# In memoriam of girly and aussie



## Stef (Mar 1, 2014)

Three years ago i lost my best friend girly (know its a weird name to have but she was deaf and she was very prim and proper so we called her girly)
She had been rescued by my boyfriend before we met. 
She was severely abused, broken jaw and cross eyed partly blind.
It took me two years to gain her trust. And then we were inseperable.
3 years ago we lost her to a massive stroke. She was the sweetest thing.
Last year we lost the other best friend. Aussie (as in Auswald, that was his official name)
He was a part maine ****. He made me the cat mom i am today. He was the sweetest cat ever, no bad bone in his body. He would just chirp at us, no meowing. He had also come from a bad home since it took a while for him to trust me but catnip always helped. He was the one who found girly.
We lost him to a massive heart attack.
I really hope they are playing together up there and understand that had to open up our home to two kittens (one is going to be 3 and one is going to be one in april)
Aussie did rescue girly so i think he would understand.
Even though its been 3 years for one and one year for another i still think of both of them.
They helped me through depression and pain and i just hope they understand rescuing more kitties.
Sorry its so long but i felt i needed to let people know about my past babies
Thank you


----------



## 10cats2dogs (Jun 16, 2013)

Stef, 
We do understand here...most of us have lost one, if not more...
Of our precious furbabies, friends, that were often there for us when no two leggeds could be bothered...
Girly and Aussie were lucky to have found you guys, after all they'd been through...
It was time for them to Fly...
I know I have always honored a pet who has Flown, by rescuing another that needs a chance for a home and love...
I know mine would want to pay it forward, as they were all rescues or strays at one time...
They will be in very good company at the Bridge...
And they'll have their own sunbeam to bask in...
Hugs and Prayers.
Sharon


----------



## Mochas Mommy (Dec 9, 2013)

Stef, I am sorry for your loss and understand your feelings. I lost my Mocha to the "perfect storm" of ailments that led to a series of heart attacks 12 weeks ago. Not a day goes by that I don't feel Mocha's loss...I still talk to her and hope she hears me. I used to feel her around me, but now I only smell her scent when I am having a really bad day. There is NO timeline for grief, especially when you were incredibly close to your kitty. I know I will NEVER forget Mocha, but I know I want to have another cat to love. I know it won't be her, but I have been talking to her about it, hoping she will understand and maybe if she really does have a spirit aura, come back and help guide/raise the new baby. 
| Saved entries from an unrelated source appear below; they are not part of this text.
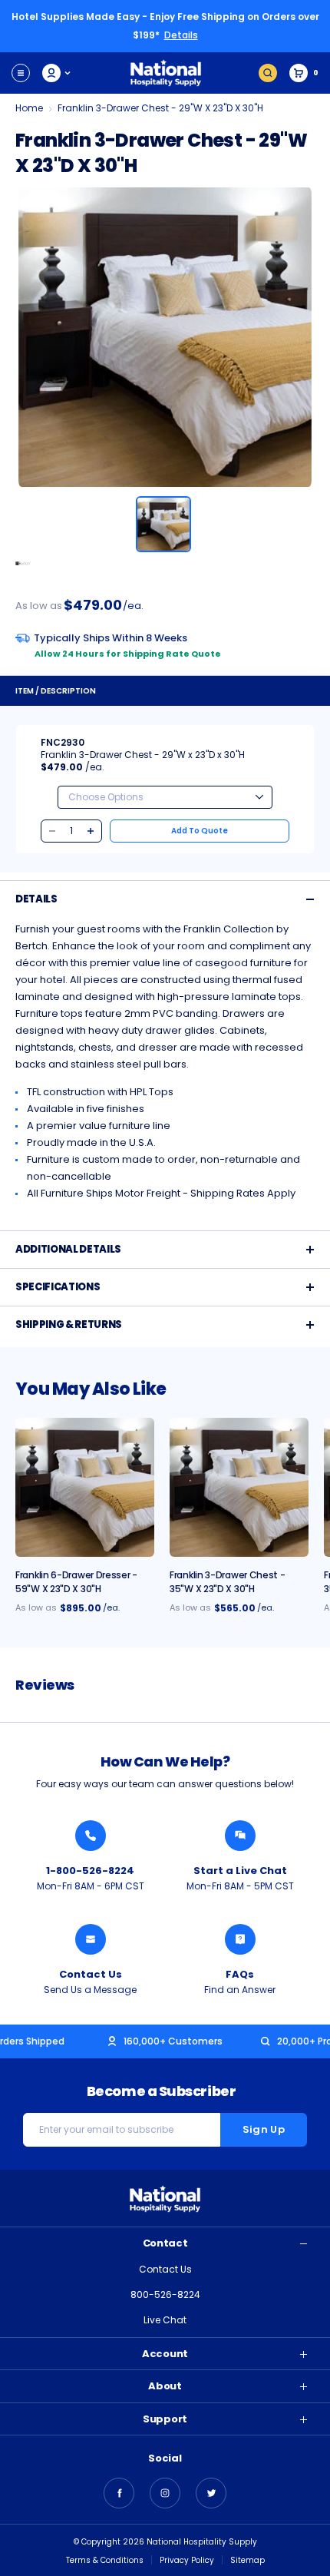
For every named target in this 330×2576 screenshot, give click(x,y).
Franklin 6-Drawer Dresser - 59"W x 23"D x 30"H (76, 1581)
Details (181, 34)
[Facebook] (119, 2493)
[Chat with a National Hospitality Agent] (240, 1835)
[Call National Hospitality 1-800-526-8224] (90, 1835)
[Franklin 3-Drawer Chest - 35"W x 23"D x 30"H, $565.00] (239, 1487)
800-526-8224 (165, 2294)
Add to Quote (199, 830)
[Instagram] (165, 2493)
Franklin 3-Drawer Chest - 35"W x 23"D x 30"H (227, 1581)
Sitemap (247, 2560)
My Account (57, 73)
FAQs (240, 1974)
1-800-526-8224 (90, 1870)
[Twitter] (211, 2493)
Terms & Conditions (105, 2560)
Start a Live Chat (240, 1870)
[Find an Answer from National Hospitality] (240, 1939)
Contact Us (90, 1974)
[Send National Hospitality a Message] (90, 1939)
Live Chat (165, 2319)
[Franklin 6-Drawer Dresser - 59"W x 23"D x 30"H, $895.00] (84, 1487)
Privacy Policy (187, 2560)
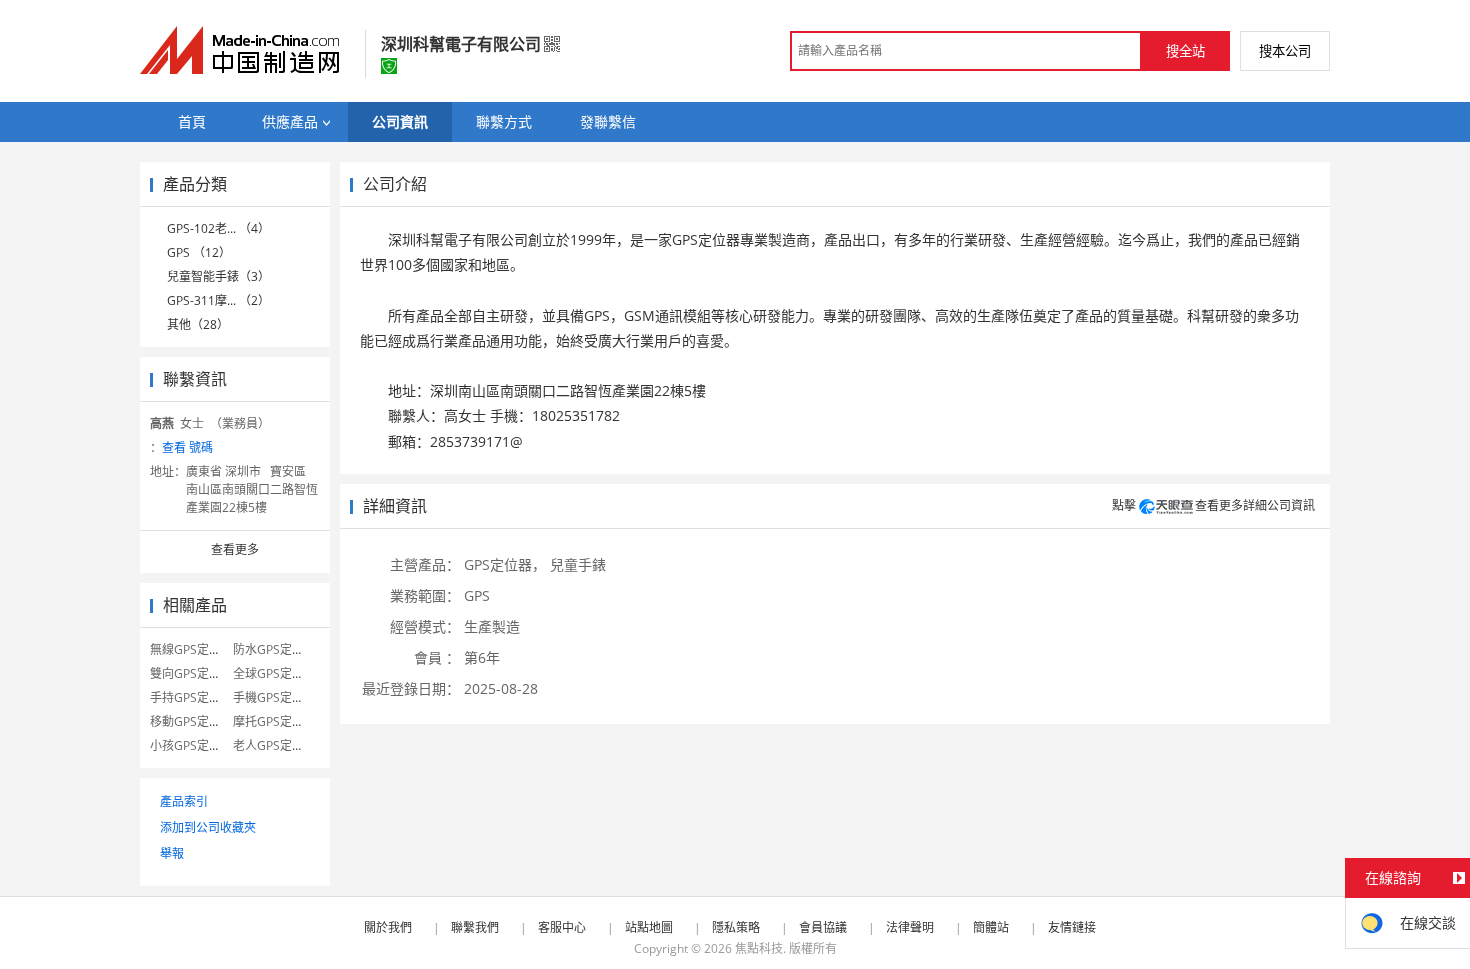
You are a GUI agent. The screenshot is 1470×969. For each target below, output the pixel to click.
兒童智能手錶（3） (218, 276)
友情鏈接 (1072, 927)
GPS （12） (199, 252)
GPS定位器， (505, 564)
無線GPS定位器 (191, 649)
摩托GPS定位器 (274, 721)
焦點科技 (759, 948)
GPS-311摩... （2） (218, 300)
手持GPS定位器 (191, 697)
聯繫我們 (475, 927)
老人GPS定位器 (274, 745)
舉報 (172, 853)
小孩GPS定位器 (191, 745)
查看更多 (235, 549)
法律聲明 (910, 927)
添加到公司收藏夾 (208, 827)
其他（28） (198, 324)
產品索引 (184, 801)
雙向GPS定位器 (191, 673)
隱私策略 (736, 927)
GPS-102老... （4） (218, 228)
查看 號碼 (187, 447)
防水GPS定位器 (274, 649)
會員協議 (823, 927)
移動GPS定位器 (191, 721)
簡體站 (991, 927)
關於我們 (388, 927)
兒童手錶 (578, 564)
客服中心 (562, 927)
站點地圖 (649, 927)
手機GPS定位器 (274, 697)
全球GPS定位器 (274, 673)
I am sure your Girly and Aussie would want you to rescue another fur-baby and, if they can, their spirit aura will be around to help raise him/her too.


----------



## Stef (Mar 1, 2014)

*Thank you*

Thank you so much
Its nice to talk to people who understand
We should always remember however long we have our furbabies let them be spoiled
:kittyball:kittyballrcatrcat


----------



## gizmothecat (Jun 26, 2013)

im sorry for you loss Stef  i had a dog ....i always called her girly it wasnt her name....but i always called her it

huggs and prayers


----------



## marie5890 (May 18, 2011)

Stef, hello and welcome to the community!
We understand. The tears you shed for your precious kitties are the tears we shed for ours. And we shed them for each other when our hearts are breaking as we send a furry one to the Bridge...

HUGS!!!

I had two send two, back in 2012, 10 weeks apart. Sisters. One's name was Rhythm, the other Blues....I still miss them, dreadfully. And the tears still can flow when I am "miss missing" them ...

We understand...


----------



## cat owner again (Dec 14, 2012)

RIP Girly and Aussie. They will always be in your heart.


----------